Recent studies suggest that some monoclonal antibodies (mAbs) specific for ebolavirus glycoprotein (GP) can protect experimental animals against infections. Most mAbs isolated from ebolavirus survivors appeared to target the glycan cap or the stalk region of the viral GP, which is the envelope protein and the only antigen inducing virus-neutralizing antibody response. Some of the mAbs were demonstrated to be protective in vivo. Here, a panel of mAbs from four individual survivors of ebolavirus infection that target the glycan cap or stem region were selected for investigation of the mechanisms of their antiviral effect. Comparative characterization of the inhibiting effects on multiple steps of viral replication was performed, including attachment, post-attachment, entry, binding at low pH, post-cleavage neutralization of virions, viral trafficking to endosomes, cell-to-cell transmission, viral egress, and inhibition when added early at various time points post-infection. In addition, Fc-domain related properties were characterized, including activation and degranulation of NK cells, antibody-dependent cellular phagocytosis and glycan content. The two groups of mAbs (glycan cap versus stem) demonstrated very different profiles of activities suggesting usage of mAbs with different epitope specificity could coordinate inhibition of multiple steps of filovirus infection through Fab- and Fc-mediated mechanisms, and provide a reliable therapeutic approach.

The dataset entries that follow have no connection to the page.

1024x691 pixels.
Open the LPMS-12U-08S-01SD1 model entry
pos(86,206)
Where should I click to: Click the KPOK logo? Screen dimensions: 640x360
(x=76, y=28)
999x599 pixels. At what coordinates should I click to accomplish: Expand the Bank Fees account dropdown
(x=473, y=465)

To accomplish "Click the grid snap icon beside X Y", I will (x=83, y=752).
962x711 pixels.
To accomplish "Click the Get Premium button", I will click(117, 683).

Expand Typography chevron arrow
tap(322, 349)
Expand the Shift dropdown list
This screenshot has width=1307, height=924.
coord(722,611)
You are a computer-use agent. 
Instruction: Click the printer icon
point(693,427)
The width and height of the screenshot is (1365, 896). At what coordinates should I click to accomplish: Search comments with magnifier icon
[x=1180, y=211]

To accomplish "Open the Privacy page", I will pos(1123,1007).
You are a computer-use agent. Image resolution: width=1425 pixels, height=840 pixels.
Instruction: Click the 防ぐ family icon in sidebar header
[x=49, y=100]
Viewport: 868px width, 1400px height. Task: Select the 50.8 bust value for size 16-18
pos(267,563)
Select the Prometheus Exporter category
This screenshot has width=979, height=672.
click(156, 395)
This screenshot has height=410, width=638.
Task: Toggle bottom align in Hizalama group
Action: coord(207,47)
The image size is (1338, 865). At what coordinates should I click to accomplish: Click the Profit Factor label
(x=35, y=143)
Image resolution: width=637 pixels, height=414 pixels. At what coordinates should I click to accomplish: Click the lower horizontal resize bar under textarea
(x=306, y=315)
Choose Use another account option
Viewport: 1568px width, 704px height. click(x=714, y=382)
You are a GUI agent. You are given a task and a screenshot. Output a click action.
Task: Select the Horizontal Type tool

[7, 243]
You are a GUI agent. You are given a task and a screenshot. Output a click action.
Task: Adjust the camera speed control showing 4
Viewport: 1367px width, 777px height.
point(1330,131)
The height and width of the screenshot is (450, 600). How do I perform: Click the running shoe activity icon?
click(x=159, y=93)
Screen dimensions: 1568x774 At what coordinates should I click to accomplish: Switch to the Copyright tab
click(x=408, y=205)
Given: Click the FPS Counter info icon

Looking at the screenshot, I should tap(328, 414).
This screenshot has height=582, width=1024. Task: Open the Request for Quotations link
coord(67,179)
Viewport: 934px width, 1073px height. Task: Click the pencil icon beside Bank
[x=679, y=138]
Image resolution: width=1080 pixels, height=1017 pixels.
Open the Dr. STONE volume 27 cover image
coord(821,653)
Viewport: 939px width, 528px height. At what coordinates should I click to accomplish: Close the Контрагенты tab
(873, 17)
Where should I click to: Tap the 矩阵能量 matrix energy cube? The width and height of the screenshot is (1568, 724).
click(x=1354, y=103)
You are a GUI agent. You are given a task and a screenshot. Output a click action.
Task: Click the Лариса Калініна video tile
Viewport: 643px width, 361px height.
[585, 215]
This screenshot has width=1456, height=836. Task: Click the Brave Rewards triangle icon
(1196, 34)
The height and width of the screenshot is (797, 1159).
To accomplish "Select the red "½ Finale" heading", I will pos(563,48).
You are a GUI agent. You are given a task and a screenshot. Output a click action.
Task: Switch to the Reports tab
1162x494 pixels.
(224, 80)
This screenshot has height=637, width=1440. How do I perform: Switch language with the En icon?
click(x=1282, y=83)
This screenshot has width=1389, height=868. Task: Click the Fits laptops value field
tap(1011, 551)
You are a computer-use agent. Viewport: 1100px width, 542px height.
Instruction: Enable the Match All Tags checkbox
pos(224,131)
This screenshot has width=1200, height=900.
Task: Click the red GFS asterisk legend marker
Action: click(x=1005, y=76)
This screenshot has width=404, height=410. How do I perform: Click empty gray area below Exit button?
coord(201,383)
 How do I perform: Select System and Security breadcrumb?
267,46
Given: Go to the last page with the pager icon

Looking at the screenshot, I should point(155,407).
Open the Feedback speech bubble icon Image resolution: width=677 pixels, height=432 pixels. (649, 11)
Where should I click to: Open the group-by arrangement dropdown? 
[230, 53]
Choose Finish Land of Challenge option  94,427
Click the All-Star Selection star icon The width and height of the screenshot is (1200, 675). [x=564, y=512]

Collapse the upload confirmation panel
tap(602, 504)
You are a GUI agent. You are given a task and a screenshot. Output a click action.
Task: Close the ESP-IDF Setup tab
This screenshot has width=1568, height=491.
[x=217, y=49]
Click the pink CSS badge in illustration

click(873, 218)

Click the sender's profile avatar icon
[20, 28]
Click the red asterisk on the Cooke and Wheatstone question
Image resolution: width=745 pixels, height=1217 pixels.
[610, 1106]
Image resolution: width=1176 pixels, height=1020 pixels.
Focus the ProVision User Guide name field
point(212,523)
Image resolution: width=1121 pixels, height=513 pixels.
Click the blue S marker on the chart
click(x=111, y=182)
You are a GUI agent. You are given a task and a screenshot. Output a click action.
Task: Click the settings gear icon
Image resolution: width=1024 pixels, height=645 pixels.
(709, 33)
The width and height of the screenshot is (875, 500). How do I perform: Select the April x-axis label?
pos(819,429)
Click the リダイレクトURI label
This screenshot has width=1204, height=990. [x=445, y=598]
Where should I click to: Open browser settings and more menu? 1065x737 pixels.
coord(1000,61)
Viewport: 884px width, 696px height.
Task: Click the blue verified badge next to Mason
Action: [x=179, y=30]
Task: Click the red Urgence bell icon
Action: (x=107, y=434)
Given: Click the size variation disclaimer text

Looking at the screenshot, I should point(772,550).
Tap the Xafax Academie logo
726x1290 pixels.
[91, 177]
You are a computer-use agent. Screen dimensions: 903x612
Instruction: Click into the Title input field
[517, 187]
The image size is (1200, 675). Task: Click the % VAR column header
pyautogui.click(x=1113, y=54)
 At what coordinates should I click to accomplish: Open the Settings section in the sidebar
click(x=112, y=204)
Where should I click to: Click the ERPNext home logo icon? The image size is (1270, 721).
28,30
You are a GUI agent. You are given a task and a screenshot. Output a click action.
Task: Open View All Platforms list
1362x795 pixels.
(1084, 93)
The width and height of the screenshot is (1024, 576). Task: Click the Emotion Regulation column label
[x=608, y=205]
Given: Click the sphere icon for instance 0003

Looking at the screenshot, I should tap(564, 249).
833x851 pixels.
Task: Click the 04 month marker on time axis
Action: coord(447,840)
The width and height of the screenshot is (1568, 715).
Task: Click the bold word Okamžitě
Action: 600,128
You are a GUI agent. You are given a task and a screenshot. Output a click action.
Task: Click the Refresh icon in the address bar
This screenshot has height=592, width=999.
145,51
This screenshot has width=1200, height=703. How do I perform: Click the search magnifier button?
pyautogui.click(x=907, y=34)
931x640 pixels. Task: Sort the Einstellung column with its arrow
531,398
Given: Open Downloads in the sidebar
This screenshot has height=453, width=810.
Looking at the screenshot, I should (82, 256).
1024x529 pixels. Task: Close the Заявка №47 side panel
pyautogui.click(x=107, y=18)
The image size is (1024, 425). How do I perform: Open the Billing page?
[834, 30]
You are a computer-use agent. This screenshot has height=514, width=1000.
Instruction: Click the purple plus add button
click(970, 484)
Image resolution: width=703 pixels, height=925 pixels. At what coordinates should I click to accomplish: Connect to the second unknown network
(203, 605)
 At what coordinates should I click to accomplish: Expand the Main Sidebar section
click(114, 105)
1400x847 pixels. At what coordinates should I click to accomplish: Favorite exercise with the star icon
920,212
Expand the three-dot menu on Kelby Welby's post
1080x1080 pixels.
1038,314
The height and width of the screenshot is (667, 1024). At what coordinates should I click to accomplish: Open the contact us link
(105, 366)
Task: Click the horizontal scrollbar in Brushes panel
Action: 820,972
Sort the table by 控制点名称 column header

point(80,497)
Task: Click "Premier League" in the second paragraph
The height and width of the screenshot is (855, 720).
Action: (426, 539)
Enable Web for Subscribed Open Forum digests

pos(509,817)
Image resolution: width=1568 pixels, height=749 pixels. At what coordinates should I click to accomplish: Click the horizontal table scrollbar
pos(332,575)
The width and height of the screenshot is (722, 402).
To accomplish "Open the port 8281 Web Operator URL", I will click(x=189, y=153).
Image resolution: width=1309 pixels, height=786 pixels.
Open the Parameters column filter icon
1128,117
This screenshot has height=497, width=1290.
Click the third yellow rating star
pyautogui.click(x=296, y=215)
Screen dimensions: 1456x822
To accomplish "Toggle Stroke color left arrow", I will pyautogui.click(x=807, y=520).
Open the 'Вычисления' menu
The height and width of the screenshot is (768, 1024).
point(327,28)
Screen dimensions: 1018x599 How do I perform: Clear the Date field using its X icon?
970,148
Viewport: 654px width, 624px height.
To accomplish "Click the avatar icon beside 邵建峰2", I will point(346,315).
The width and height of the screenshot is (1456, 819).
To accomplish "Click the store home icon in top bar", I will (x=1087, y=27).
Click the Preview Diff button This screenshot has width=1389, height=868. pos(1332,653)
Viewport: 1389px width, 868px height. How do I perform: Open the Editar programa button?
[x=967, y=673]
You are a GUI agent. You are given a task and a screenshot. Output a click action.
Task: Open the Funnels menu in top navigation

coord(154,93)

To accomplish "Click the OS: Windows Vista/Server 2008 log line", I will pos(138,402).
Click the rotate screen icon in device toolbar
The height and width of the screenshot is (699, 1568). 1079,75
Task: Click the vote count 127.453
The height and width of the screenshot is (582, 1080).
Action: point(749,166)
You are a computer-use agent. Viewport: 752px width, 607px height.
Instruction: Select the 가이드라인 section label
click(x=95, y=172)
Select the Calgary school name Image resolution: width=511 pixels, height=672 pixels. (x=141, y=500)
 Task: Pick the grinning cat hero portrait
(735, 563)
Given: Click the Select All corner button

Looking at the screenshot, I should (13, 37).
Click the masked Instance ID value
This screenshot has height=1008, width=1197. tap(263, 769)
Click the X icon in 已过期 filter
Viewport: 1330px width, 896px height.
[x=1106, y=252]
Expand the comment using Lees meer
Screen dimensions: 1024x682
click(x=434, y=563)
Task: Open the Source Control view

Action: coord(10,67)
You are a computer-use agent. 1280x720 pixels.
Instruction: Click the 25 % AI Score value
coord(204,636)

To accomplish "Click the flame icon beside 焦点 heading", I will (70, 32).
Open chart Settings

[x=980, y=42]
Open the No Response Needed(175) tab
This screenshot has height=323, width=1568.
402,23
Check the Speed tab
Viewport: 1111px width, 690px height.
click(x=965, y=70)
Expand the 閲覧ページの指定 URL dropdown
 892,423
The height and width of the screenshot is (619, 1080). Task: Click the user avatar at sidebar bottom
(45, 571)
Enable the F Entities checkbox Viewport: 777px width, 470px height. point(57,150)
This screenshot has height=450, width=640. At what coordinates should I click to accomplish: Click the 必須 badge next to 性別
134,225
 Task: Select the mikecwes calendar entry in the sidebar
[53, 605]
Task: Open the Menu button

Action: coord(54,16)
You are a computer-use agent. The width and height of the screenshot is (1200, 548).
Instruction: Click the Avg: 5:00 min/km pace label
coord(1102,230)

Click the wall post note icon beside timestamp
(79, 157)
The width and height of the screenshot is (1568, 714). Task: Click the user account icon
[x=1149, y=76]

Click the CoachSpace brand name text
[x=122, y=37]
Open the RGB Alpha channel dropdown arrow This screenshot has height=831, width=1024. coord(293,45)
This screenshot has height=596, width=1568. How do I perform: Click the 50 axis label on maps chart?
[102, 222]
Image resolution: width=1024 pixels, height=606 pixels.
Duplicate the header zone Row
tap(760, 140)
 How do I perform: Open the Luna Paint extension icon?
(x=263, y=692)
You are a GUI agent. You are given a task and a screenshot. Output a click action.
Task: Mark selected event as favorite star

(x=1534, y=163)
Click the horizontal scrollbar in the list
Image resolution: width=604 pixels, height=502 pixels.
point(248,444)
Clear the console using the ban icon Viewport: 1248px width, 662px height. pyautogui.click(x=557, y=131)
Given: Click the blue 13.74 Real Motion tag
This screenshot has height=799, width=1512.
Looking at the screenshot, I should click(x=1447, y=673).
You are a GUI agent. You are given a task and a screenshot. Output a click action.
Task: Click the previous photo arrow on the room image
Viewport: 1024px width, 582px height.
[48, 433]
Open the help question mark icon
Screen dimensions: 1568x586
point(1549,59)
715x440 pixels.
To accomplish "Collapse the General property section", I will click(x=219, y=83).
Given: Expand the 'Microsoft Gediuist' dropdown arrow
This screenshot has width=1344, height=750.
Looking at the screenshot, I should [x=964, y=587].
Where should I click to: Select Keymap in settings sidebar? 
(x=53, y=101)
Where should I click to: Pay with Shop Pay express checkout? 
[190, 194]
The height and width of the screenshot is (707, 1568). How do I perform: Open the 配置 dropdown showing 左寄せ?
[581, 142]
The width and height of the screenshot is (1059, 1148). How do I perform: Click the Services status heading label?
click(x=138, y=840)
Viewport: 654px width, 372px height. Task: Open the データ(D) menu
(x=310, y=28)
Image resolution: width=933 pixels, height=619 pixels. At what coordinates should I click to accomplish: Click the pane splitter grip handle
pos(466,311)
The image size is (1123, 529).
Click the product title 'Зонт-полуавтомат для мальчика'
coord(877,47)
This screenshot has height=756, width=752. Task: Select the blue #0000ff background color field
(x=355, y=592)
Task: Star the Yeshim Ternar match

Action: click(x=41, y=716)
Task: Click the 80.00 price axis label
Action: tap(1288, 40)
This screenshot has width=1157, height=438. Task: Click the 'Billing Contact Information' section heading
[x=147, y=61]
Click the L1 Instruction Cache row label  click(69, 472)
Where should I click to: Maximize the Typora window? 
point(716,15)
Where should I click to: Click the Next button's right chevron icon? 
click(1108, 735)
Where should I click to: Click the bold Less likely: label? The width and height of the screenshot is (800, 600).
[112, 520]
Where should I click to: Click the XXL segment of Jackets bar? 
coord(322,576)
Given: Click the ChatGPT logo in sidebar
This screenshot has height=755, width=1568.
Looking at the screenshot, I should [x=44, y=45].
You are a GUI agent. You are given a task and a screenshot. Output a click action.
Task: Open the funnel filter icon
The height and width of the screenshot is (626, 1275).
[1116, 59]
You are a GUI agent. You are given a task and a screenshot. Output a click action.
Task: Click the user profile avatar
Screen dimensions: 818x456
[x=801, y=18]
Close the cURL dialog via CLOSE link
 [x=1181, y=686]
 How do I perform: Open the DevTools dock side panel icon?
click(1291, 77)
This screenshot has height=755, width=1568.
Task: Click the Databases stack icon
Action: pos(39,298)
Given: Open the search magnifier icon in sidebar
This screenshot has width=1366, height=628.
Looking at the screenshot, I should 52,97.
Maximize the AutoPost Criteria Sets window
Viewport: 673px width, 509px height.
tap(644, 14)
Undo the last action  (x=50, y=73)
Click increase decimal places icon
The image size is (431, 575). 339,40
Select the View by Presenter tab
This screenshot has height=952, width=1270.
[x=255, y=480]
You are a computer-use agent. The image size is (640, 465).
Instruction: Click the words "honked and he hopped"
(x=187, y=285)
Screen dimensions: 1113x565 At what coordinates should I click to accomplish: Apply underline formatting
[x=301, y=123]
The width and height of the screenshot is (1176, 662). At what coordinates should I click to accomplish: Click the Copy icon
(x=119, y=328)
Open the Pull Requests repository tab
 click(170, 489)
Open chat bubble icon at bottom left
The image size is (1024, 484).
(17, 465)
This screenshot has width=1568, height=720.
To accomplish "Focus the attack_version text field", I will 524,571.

Filoviruses are enveloped, filamentous-like viruses with non-segmented RNA genome of negative polarity. The Ebolavirus genus of the Filoviridae family includes five species: Ebola (EBOV), Sudan (SUDV), Bundibugyo (BDBV), Taï Forest (TAFV) and Reston (RESTV) viruses. Most of these viruses are responsible for highly lethal disease outbreaks, for example the occurrence of 11,323 human fatalities during the 2013–2016 EBOV epidemic in West Africa [1, 2]. Despite intense international collaborative efforts, there is still no licensed therapeutic available against filovirus disease.
The unprecedented epidemic of EBOV in West Africa in 2013–2016 demonstrated the urgent need for treatments against this and related highly pathogenic filoviruses. Antibody-based therapy remains the only available effective strategy against the infection. Further progress in development of more broad and effective filovirus mAbs requires identification of the mechanism of the protective effect of these mAbs.